Redet is a tool for developing and executing regular expressions using any of more than 50 search programs, editors, and programming languages, intended both for developing regular expressions for use elsewhere and as a search tool in its own right. For each program in each locale, a palette showing the available constructs is provided. The properties of each program are determined by runtime tests, which guarantees that they will be correct for the program version and locale. Additional features include persistent history, extensive help, a variety of character entry tools, and the ability to change locale while running. Redet is highly configurable and fully supports Unicode.
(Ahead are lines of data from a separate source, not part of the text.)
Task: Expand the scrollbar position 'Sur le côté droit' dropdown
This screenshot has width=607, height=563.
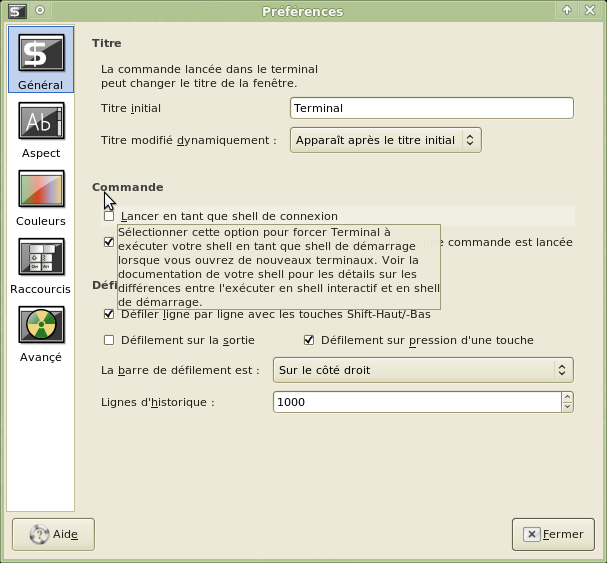Action: pos(422,370)
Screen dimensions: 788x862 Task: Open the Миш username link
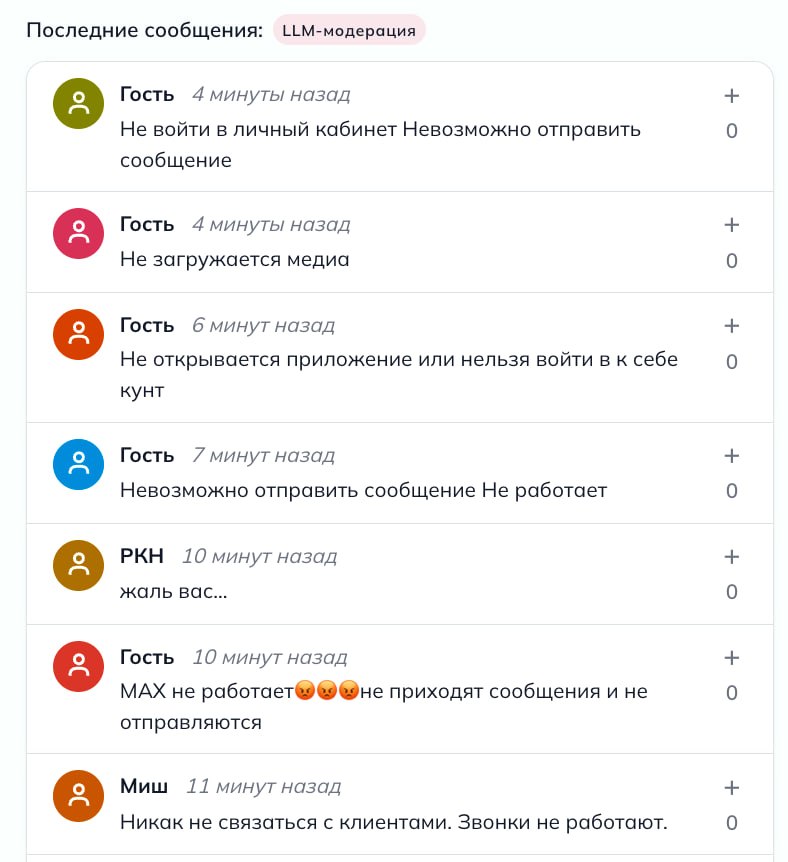coord(144,787)
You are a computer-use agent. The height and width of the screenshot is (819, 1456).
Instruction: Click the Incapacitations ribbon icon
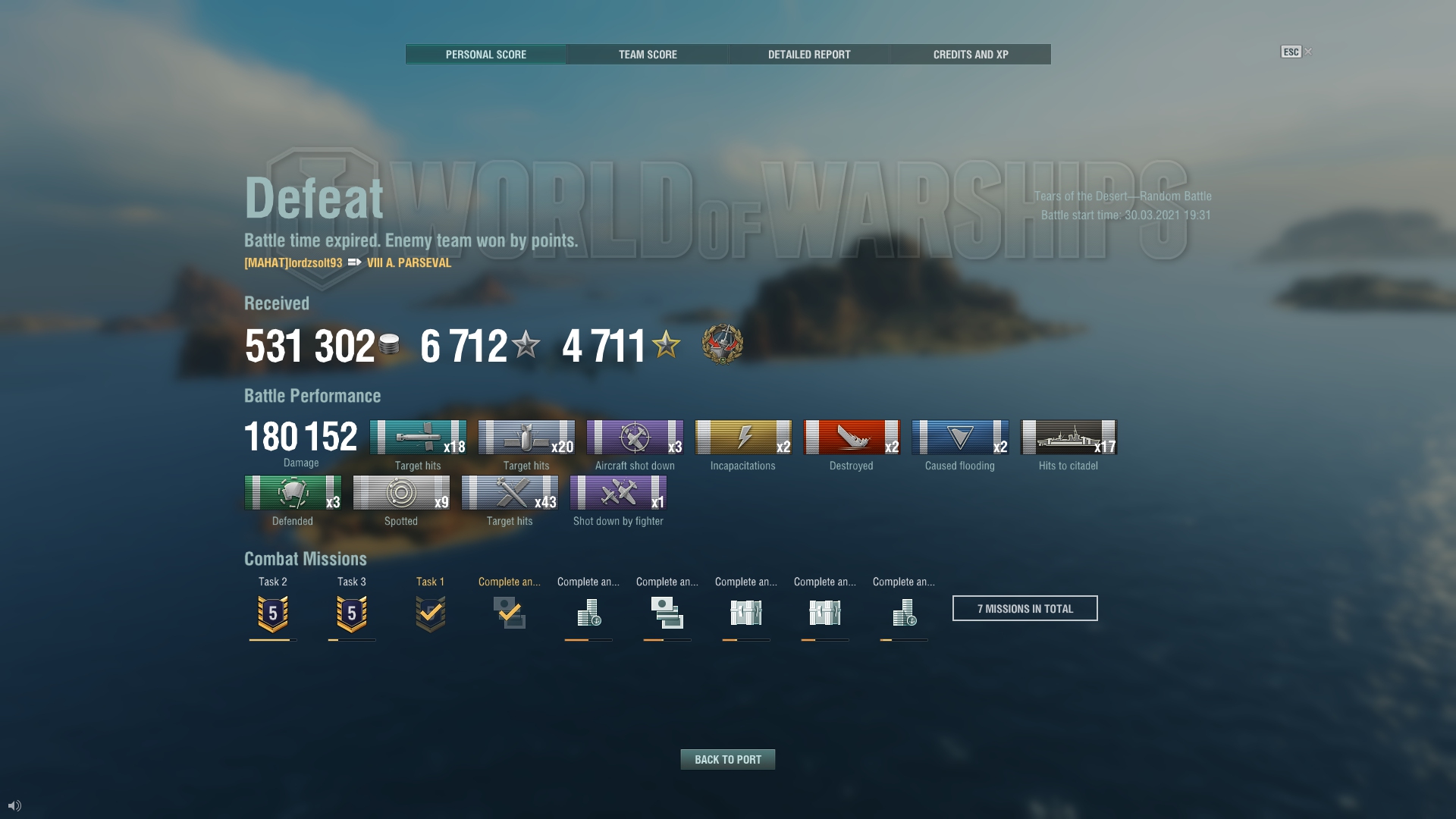743,438
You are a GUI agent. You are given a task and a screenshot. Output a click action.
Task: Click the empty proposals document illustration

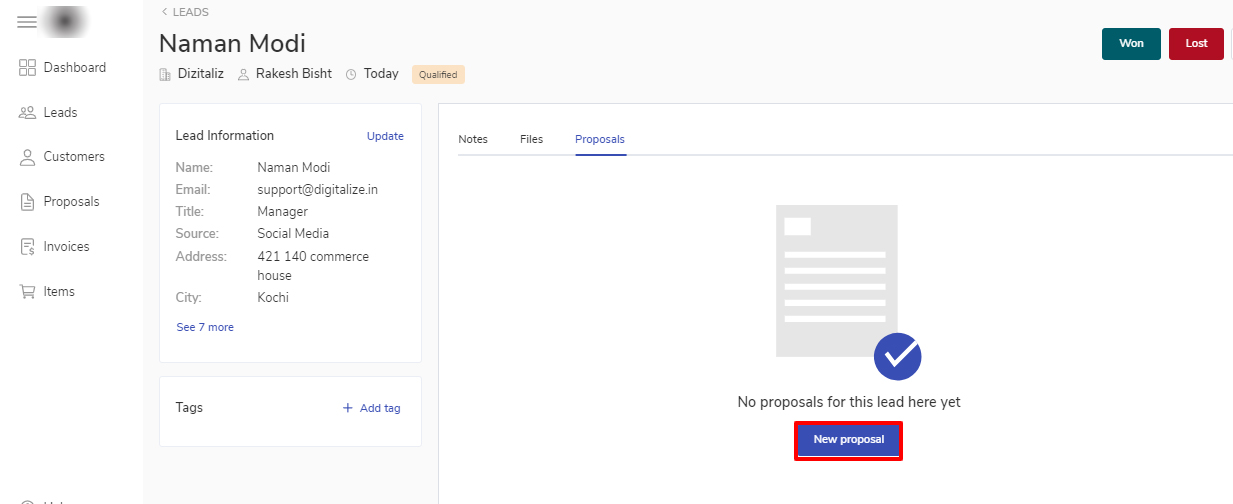point(837,281)
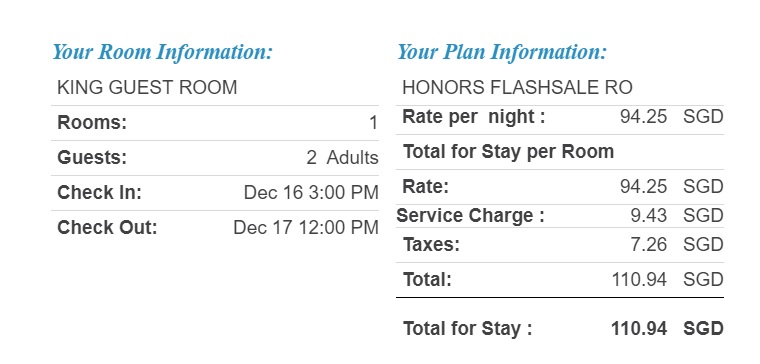The image size is (760, 364).
Task: Select the bold 110.94 final amount
Action: point(639,329)
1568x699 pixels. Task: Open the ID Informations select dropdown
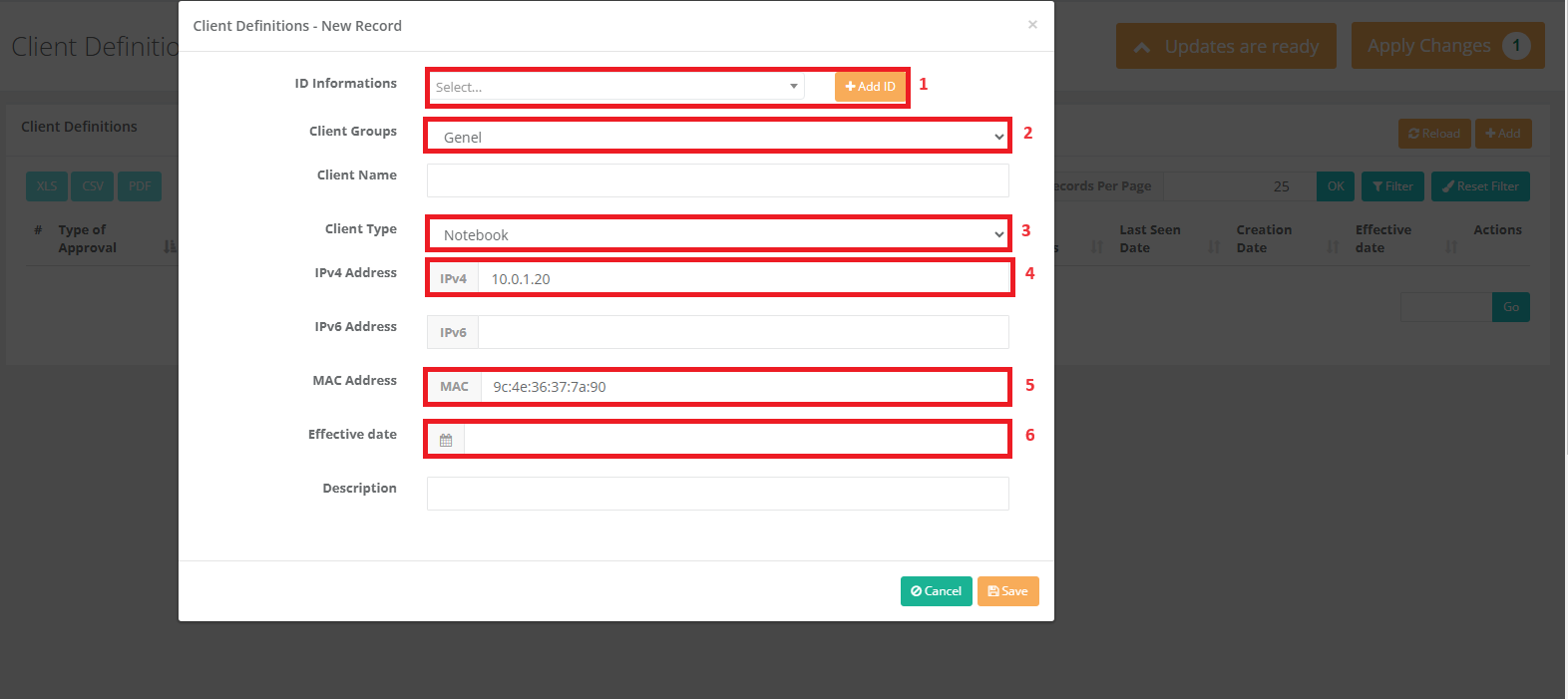[616, 87]
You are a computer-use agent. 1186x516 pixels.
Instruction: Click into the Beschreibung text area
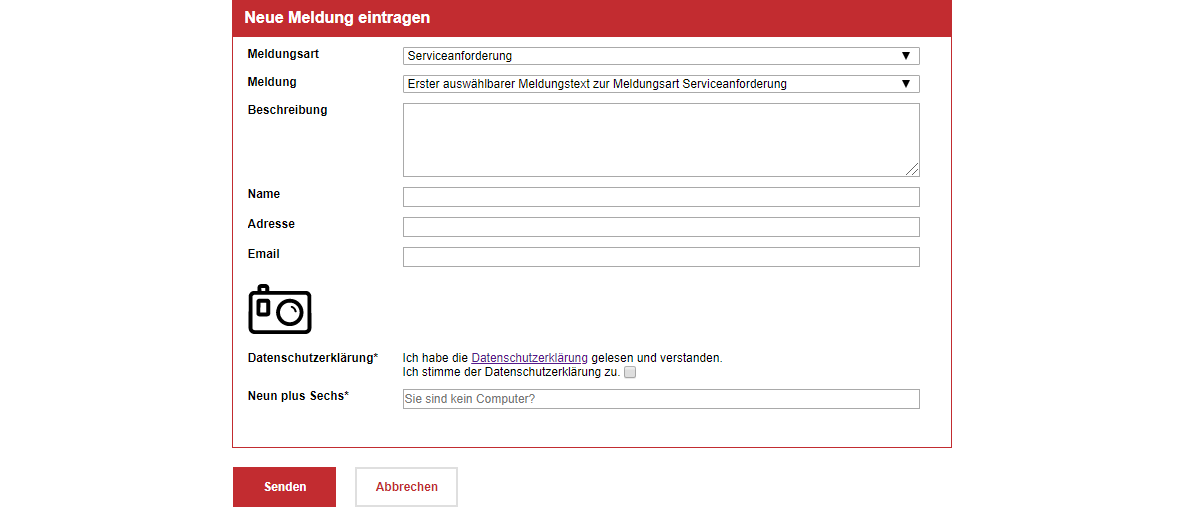click(660, 140)
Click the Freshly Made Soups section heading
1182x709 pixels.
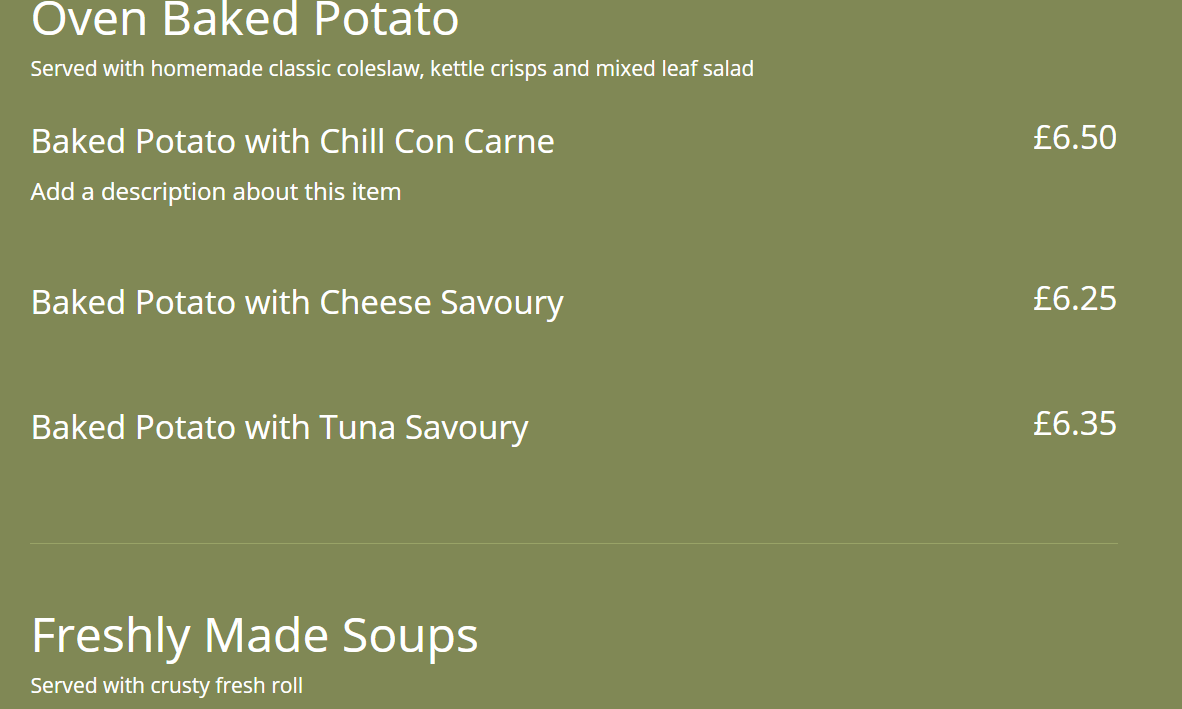tap(254, 636)
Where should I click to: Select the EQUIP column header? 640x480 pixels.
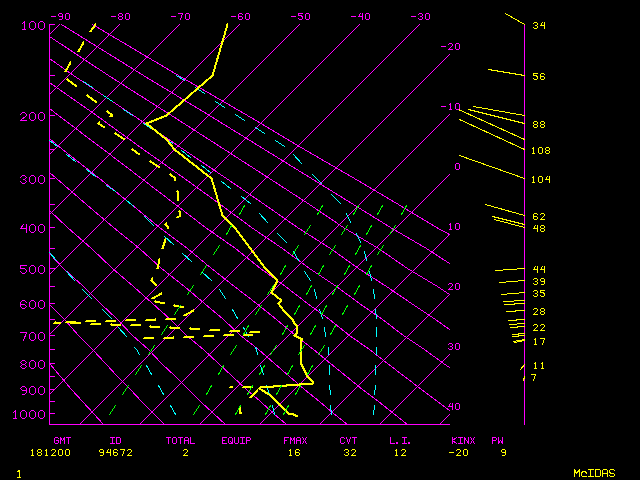tap(237, 440)
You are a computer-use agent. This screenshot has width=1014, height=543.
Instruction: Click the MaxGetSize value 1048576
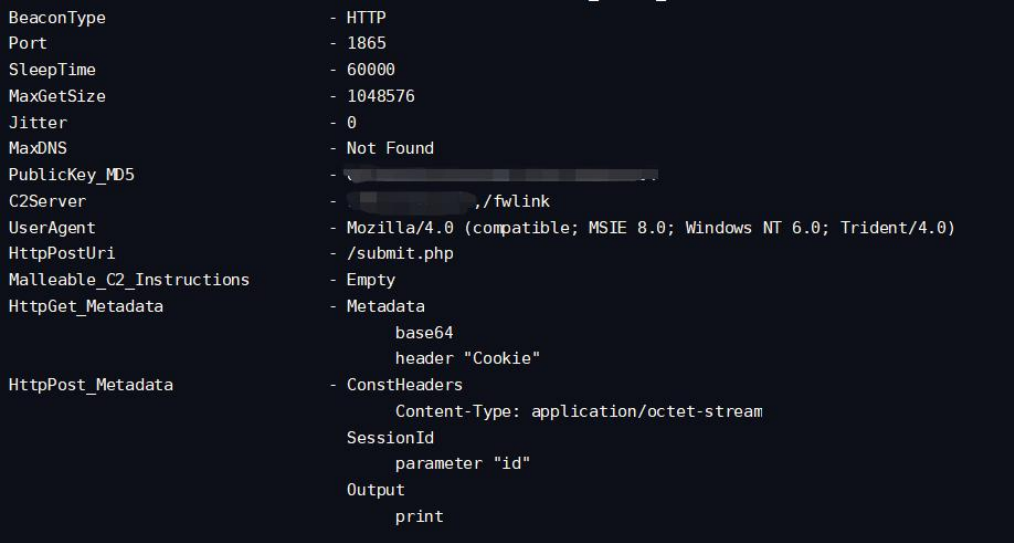380,96
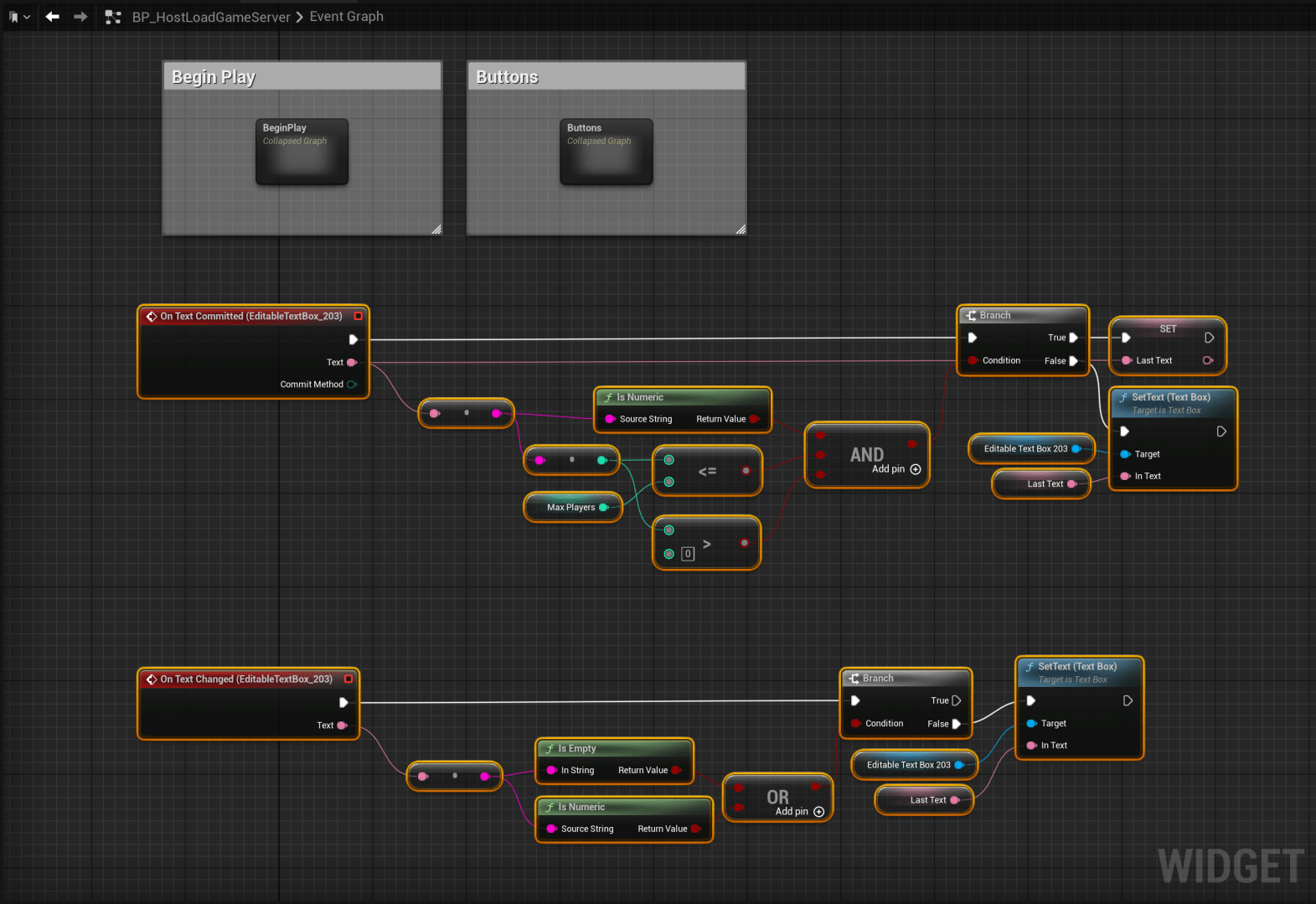
Task: Select the BeginPlay collapsed graph node
Action: [302, 152]
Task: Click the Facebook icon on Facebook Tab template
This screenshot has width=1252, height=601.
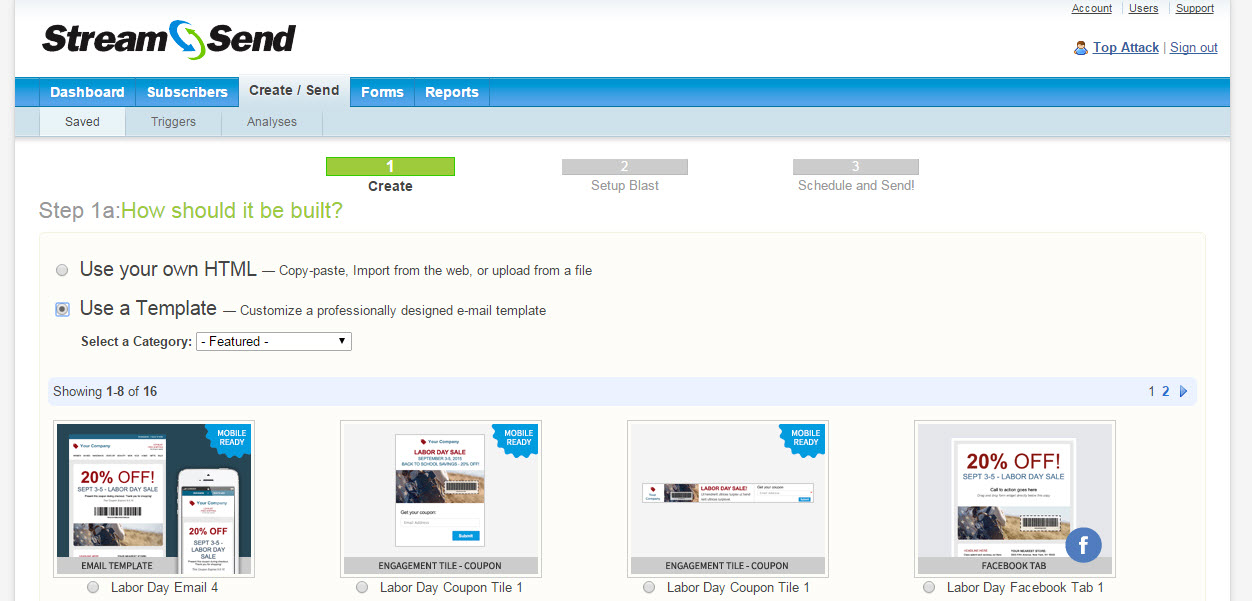Action: coord(1083,545)
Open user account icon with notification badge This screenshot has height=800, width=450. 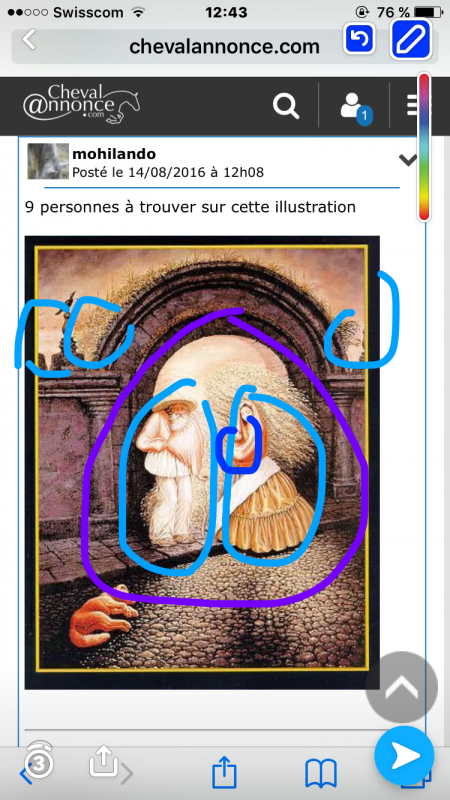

JOrtho is a spell checker for Java. The library works with any JTextComponent from the Swing framework and checks as you type. The dictionary is based on the free Wiktionary.org, and is applicable for multiple languages. You can select the spell checking language via a context menu. The Features of JOrtho are the highlighting of potentially wrongly spelled words, a context menu with suggestions for correct forms of the word, and a context menu with option to change the checking language. At the moment there are nine languages for spell checking available: English, German, French, Spanish, Italian, Russian, Polish, Dutch, and Arabic.
Xlit converts text from one writing system into another. It allows the user to define a transliteration simply by typing the input strings in one window and the strings to which they are to be mapped in another. Transliteration may be restricted to regions bounded by specified delimiters or their complements. Transliteration may also be performed by external commands or plugins. Xlit can also convert one type of delimiter to another, e.g. from HZ escapes to XML. Xlit can read and write transliteration definitions in its own format and as Yudit keymaps. It can be run in batch mode without the GUI.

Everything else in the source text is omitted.